> INSTRUCTIONS:
**1)** In the court proceedings excerpt, what did the petitioner confirm about his ability to read and about who wrote his documents?
**2)** Carry on the court proceedings excerpt, picking up after its final sentence.

> PAGE EXTRACT:
Tr. 43. The prosecutor explained he had two witnesses in custody on material witness warrants and one of the witnesses would have to be returned to Tennessee if the trial did not begin. Another witness was homeless and did not live in Oregon. The Court took a break for defense counsel to obtain advice about how to proceed.
When the court reconvened, after a break of several hours, Judge LaBarre confirmed with petitioner that his federal lawsuit was based on the same allegations as asserted in his tort claims notice. The tort claims notice alleged Williams could not remember information on the case, and that petitioner had asked for police reports and had just received them. Petitioner confirmed he was illiterate and had asked different individuals in the jail to write the documents for him. When Judge LaBarre asked him what certain statements meant in the letters, petitioner could not tell him.
Williams then explained that his firm had hired a lawyer, to represent him in the federal case, who had advised him to make a motion to be relieved from representing petitioner because of the pending litigation. Williams then so moved. Howard pointed to the Oregon Rules of Professional Conduct which prohibit representation of a client when there is a current conflict of interest. He explained the lawsuit created animosity, that he was going to be looking over his shoulder if he continued to represent petitioner, and that the lawsuit created a significant risk of materially limiting his representation of petitioner. Tr. 71-72. He then explained,
So that you understand whenever lawsuits are filed against individuals, at least this is my perspective, you take it personally. Even if we're in a no-fault comparative negligence state for a motor vehicle accident, if the other person files suit against me saying I'm at fault and I don't believe so, I'm taking that personally, even though it gets tossed out on its ear or settled and I have insurance to cover it all. And that's the way I view lawsuits.

> LISTED RECORDS:
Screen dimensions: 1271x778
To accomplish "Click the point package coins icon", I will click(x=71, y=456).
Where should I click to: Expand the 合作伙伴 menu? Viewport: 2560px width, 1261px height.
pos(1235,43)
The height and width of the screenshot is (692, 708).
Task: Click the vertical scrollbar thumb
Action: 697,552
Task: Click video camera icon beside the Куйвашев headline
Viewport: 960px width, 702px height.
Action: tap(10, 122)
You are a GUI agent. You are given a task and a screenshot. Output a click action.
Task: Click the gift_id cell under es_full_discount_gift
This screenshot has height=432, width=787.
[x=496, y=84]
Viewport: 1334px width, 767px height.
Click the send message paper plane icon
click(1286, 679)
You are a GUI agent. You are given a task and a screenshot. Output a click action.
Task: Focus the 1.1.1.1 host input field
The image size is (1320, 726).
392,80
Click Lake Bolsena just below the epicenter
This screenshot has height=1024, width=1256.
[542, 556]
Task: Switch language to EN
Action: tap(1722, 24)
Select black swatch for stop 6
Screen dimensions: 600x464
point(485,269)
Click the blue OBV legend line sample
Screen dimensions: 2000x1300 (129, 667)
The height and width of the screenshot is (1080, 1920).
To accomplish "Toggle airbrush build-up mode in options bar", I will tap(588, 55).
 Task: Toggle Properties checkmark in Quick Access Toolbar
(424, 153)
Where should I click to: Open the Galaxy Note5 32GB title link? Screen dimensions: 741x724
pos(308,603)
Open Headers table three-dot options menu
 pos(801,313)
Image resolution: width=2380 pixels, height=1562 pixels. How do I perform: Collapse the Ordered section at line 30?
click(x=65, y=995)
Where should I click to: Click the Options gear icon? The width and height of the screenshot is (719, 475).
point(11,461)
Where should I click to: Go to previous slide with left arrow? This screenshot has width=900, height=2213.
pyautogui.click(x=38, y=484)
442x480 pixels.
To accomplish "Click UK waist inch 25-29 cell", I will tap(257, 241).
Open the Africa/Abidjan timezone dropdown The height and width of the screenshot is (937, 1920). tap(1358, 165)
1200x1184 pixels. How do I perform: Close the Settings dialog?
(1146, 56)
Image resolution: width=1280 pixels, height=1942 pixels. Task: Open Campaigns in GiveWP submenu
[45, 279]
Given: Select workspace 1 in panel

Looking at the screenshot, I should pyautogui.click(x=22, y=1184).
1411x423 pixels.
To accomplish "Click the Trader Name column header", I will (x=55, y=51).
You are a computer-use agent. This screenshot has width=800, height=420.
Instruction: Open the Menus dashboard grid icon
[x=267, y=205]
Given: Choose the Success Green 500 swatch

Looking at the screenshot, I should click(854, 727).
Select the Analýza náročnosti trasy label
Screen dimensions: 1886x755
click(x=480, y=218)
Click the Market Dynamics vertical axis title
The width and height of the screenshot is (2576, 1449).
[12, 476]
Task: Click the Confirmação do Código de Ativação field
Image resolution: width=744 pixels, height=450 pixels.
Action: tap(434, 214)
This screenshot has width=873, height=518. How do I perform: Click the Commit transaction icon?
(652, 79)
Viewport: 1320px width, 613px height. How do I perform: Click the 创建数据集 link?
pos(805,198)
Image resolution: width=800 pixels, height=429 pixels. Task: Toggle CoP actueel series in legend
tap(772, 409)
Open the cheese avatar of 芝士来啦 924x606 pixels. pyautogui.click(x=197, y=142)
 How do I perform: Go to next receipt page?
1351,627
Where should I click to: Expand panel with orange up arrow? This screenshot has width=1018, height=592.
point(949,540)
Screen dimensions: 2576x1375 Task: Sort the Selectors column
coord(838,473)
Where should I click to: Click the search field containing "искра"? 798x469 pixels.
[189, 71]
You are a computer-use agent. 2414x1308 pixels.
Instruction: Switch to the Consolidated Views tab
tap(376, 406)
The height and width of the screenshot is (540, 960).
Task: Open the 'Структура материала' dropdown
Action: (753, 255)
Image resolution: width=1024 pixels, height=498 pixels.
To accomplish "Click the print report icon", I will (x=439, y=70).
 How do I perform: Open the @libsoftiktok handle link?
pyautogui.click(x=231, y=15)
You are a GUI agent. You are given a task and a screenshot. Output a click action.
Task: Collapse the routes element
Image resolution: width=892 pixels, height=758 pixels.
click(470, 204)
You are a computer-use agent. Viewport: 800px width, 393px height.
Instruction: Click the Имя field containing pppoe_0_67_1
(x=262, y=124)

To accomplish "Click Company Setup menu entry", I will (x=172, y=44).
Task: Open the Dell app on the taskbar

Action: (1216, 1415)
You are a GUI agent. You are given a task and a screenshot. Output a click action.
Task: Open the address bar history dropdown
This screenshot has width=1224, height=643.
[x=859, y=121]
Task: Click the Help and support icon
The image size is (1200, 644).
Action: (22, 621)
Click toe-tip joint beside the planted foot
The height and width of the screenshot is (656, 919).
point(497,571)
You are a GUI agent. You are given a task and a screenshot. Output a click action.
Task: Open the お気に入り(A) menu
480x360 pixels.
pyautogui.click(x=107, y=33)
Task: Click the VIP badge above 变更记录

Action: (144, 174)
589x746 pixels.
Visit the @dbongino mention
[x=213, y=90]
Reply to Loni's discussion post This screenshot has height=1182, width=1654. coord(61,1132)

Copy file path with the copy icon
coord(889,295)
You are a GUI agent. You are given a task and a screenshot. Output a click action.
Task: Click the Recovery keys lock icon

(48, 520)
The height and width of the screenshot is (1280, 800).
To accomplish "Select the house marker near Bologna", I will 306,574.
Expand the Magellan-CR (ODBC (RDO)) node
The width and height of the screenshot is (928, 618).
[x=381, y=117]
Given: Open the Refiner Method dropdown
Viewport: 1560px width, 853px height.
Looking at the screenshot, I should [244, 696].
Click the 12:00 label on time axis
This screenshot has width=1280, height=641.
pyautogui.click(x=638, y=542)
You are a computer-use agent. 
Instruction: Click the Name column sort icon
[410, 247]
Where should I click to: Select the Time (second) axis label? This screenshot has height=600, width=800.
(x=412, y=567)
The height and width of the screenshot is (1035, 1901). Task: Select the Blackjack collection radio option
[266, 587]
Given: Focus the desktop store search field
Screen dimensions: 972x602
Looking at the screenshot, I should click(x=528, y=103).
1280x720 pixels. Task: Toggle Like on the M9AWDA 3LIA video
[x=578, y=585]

> TASK RESPONSES:
**1)** He confirmed that he was illiterate and had asked different individuals in the jail to write the documents for him.

**2)**
Williams, in turn, stated:
As far as the civil lawsuit's concerned, yeah, it does create a rift when you're seeing, going out first day of trial in a serious matter and some action's being pursued against you in federal court. So it does affect me to a certain extent. But I am concerned that, you know, that it may just be - it just may be an example of the breakdown of our relationship and I, you know, an extreme example of that would be where we end up facing that. So I would - I would be concerned about the zealousness, although I certainly can go forward and competently represent him, Your Honor.
Tr. 76. Williams also elaborated that the attorney with whom he had spoken "advised me that it was pretty clear-cut under these circumstances that I needed to make a motion to withdraw[.] And I was relying on what he told me on that." Tr. 82.
Judge LaBarre took a 40 minute break and then announced his ruling from the bench. He recited the history of the case (the indictment was issued in 1992, but petitioner was not arrested until 2005), petitioner's prior attempts to relieve counsel (as set forth above), and then complimented the defense attorneys. The judge noted, "A request needs to be sincere and it needs to have merit.... I do not believe Mr. Mejia's request for replacement of counsel is sincere." Tr. 91. The judge thought petitioner was attempting to delay the trial and did not have any legitimate concerns about defense counsel. Judge LaBarre then itemized the reasons petitioner gave for wanting new counsel and rejected them on their merits; petitioner had been given police reports within a reasonable time, defense counsel may have stated what the sentencing law was and petitioner did not like it, defense counsel was correct to decline to leave discovery with petitioner when petitioner could not read it due to the need to preserve attorney/client privilege, and communications between them had been appropriate.
Judge LaBarre then noted:
On something as serious - and by no means am I - these comments are not a criticism of counsel. It's tough work being a counsel. And counsel are very conscientious. But in something as serious as the criminal prosecution, it is simply not enough for a defendant to put certain words on paper, even if those words on paper are handed to the clerk of the United States District Court and derail legal representation and derail a trial setting on a case that's been set down for approximately a year.
There has to be some merit. There can't simply be words on paper that are under a caption. So I'm making an examination now of the - what appears on of [sic] the face of this complaint to be the meritoriousness of the claims against Mr. Williams.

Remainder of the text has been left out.